═════ Data extract ═════
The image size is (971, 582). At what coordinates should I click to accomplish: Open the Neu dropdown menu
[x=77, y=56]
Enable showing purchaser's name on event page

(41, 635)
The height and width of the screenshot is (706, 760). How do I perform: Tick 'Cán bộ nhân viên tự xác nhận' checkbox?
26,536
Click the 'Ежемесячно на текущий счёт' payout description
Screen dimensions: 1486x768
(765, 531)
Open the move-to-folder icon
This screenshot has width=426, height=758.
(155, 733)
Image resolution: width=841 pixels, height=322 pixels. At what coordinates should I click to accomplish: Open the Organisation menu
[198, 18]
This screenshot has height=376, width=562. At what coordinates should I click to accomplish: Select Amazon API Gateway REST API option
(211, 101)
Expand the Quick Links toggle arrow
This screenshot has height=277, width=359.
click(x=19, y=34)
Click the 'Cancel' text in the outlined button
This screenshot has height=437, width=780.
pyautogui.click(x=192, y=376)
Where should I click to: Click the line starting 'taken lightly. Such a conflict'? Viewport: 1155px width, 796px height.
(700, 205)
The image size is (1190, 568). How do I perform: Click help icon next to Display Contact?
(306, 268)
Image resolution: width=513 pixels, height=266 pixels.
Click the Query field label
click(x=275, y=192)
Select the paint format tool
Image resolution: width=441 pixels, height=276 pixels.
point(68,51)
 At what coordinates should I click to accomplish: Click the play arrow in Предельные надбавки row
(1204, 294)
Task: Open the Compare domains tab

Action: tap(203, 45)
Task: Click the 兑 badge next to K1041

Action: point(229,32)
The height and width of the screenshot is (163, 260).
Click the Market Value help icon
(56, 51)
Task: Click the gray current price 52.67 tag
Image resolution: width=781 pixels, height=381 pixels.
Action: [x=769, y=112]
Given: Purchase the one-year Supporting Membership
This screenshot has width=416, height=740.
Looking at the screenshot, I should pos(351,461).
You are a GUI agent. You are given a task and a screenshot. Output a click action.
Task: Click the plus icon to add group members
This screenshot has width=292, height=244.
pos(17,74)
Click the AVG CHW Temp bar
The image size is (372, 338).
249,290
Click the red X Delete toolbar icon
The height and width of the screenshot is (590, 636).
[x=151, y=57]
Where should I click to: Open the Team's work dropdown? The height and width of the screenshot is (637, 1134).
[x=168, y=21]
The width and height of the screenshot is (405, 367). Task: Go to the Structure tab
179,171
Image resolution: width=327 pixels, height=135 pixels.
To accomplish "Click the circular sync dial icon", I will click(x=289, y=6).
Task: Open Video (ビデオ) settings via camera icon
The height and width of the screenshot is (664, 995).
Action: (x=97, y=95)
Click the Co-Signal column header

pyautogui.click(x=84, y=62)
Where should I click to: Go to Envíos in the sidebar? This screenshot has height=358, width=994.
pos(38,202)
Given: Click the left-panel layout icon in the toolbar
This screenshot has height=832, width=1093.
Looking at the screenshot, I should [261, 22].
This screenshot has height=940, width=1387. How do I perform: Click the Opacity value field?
═════
* [Problem description]: This exercise calls for the lines from the one holding "Where should I click to: Go" through the end of the entries, transcribed exactly and with nothing more.

* [Exercise response]:
Where should I click to: Go to Envíos in the sidebar? This screenshot has height=358, width=994.
pos(38,202)
Given: Click the left-panel layout icon in the toolbar
This screenshot has height=832, width=1093.
Looking at the screenshot, I should [261, 22].
This screenshot has height=940, width=1387. How do I perform: Click the Opacity value field?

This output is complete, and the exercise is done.